Not-quite daily blab.

Sunday, August 14

Rain

I've been working so hard, and sometimes I feel like it's for nothing. I've been ignoring my personal life again, something friends and family always remind me of. I haven't gone to yoga since last Sunday, or eaten very well, or gone to work before the sun went down... all just to do my best at work. I need to play the lottery.

I was still really depressed and stressed out all day over Friday's event at work, plus my boss wants to reconvene on Monday morning for closure on "the subject". I just sat at home and pouted, popping acid reflux pills. Dave went over to Manhattan to pick up some birthday gifts. He's so sweet.

Late this afternoon, there was a sudden rain storm. The sound of huge raindrops beating on the windows, lightning and thunder... I instantly relaxed. It doesn't rain very often here- in fact, it seems like forever since I heard the sound of rain. I love it.

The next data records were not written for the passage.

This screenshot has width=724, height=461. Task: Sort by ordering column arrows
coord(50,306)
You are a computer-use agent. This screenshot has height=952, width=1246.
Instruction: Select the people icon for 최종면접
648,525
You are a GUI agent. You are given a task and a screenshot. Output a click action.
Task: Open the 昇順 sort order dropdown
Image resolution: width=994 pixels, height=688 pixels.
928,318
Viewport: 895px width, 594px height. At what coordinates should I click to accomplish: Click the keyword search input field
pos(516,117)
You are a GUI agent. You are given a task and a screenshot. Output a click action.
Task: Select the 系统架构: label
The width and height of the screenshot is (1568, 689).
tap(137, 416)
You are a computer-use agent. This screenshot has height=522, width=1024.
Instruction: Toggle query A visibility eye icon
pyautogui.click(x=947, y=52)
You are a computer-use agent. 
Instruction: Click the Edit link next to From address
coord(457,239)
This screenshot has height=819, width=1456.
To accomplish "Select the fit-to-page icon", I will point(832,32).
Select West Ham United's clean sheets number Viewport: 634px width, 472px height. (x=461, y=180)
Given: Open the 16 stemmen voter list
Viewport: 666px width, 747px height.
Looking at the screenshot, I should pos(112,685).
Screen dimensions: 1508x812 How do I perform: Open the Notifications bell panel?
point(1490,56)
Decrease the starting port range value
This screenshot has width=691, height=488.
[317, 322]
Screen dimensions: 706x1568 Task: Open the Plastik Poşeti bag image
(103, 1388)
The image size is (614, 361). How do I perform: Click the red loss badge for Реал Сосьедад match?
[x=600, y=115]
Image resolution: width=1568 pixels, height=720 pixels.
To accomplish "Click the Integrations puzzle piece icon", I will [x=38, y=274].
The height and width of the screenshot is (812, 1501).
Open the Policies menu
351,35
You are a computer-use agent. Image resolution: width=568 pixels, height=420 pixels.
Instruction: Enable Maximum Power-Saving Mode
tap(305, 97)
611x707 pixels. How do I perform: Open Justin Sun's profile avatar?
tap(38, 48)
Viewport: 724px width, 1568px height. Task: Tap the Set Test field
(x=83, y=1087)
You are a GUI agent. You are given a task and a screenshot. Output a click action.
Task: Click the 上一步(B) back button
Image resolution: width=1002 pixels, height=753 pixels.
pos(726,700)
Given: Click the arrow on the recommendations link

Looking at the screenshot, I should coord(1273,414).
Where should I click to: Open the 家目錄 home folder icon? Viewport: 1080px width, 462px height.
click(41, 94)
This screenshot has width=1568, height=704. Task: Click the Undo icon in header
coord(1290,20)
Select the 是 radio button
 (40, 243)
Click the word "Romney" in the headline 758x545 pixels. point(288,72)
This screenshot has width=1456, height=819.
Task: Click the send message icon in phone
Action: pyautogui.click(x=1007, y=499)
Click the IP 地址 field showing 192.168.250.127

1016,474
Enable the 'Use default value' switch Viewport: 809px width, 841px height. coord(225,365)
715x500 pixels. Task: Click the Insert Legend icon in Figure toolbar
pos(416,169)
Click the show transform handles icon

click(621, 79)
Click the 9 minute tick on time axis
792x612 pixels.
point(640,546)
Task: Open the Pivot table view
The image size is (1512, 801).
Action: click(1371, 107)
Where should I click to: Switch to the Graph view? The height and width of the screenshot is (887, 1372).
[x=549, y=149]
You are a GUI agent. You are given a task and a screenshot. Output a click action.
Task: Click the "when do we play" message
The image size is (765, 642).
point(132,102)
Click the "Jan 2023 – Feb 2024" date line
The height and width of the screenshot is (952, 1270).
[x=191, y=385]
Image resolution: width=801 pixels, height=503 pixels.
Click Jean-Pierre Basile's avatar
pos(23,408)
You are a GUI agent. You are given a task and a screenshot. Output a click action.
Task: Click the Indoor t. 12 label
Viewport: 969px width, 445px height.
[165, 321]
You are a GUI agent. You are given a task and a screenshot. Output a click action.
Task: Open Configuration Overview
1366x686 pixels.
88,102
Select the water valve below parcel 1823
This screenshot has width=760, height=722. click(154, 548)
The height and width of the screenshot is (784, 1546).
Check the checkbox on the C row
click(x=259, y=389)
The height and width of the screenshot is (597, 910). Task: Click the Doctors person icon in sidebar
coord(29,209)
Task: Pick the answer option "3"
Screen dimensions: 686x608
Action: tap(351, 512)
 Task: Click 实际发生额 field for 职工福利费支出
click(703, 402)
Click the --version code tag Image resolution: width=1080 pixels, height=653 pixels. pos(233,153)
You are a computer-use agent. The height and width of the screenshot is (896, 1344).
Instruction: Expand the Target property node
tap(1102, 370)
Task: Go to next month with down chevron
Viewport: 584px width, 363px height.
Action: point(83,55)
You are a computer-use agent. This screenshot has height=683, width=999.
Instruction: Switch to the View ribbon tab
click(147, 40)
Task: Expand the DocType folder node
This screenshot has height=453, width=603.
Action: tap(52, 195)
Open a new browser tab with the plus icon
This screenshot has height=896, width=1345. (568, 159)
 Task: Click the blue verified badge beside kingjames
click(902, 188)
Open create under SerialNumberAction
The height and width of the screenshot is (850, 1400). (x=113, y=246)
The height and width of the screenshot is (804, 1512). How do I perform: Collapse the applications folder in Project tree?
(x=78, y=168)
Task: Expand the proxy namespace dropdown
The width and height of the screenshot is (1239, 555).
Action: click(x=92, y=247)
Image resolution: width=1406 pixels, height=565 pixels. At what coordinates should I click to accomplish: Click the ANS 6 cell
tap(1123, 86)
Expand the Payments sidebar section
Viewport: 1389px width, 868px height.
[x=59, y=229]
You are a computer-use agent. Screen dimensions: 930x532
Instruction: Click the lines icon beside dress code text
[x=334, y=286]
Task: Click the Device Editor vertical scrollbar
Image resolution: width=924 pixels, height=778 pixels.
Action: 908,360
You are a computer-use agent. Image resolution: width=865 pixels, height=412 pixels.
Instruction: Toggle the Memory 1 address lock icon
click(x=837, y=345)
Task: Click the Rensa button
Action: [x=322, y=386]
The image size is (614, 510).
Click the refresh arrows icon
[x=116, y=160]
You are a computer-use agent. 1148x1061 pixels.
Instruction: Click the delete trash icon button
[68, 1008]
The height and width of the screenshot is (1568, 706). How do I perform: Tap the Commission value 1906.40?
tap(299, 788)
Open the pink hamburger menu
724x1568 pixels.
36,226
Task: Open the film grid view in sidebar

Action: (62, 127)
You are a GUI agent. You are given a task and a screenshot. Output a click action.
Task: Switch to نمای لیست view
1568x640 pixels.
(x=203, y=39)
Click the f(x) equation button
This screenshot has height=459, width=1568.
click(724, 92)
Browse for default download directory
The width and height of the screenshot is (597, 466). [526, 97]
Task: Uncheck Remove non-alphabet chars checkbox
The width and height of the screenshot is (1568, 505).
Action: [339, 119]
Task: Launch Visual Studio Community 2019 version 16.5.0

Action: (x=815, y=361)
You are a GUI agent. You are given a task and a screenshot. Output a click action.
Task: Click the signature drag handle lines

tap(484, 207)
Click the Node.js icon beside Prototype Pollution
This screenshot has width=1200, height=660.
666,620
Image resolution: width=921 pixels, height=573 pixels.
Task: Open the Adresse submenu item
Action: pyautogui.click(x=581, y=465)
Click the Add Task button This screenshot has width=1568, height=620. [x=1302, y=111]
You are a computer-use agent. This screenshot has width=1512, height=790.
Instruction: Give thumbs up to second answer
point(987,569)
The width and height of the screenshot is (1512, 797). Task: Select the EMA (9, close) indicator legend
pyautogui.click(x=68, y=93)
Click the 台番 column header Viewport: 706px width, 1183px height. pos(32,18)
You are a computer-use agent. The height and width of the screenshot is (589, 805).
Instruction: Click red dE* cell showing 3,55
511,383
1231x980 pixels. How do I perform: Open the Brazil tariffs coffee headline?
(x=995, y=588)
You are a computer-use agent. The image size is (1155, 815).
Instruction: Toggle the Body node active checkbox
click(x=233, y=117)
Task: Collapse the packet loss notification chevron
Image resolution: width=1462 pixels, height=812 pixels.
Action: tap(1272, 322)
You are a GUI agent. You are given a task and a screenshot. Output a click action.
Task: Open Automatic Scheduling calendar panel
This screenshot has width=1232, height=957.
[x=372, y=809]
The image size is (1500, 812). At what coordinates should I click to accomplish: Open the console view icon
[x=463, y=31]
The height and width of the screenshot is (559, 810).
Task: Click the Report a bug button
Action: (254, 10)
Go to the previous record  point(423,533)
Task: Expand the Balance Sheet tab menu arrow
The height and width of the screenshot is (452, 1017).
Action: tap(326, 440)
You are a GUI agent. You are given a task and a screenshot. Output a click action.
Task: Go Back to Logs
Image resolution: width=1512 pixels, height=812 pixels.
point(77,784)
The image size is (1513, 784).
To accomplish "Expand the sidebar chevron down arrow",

I took a long bath after it calmed down and vegged in front of the tv until Dave got home.

My birthday is on a Tuesday this year, and I'm actually bummed about it. I won't have any time to enjoy it and probably won't be in the mood to. There's so much going on at work, and I'm so bothered by how I feel about it that it's ruining my Birthweek! I'm going to be 33.

We're going to celebrate my birthday mostly next weekend instead. Dave booked two days at a Bed and Breakfast at Cape May, a town at the very tip of New Jersey with a beautful beach and a little village with restaraunts and shopping. We're going to rent a car and drive there on Friday night (it's about a 2-hour drive), and have a beach-filled weekend, along with a day at a spa together. (If I were rich, I'd be a total spa junkie. I'm not much of a girlie-girl, but MMM...hot wraps and facials... ROWR!!!)

Tonight, we're eating Italian food and watching "Kung Fu Hustle" with a Corona Light in hand. Weird combination, but, that's how my life feels lately- it seems fitting.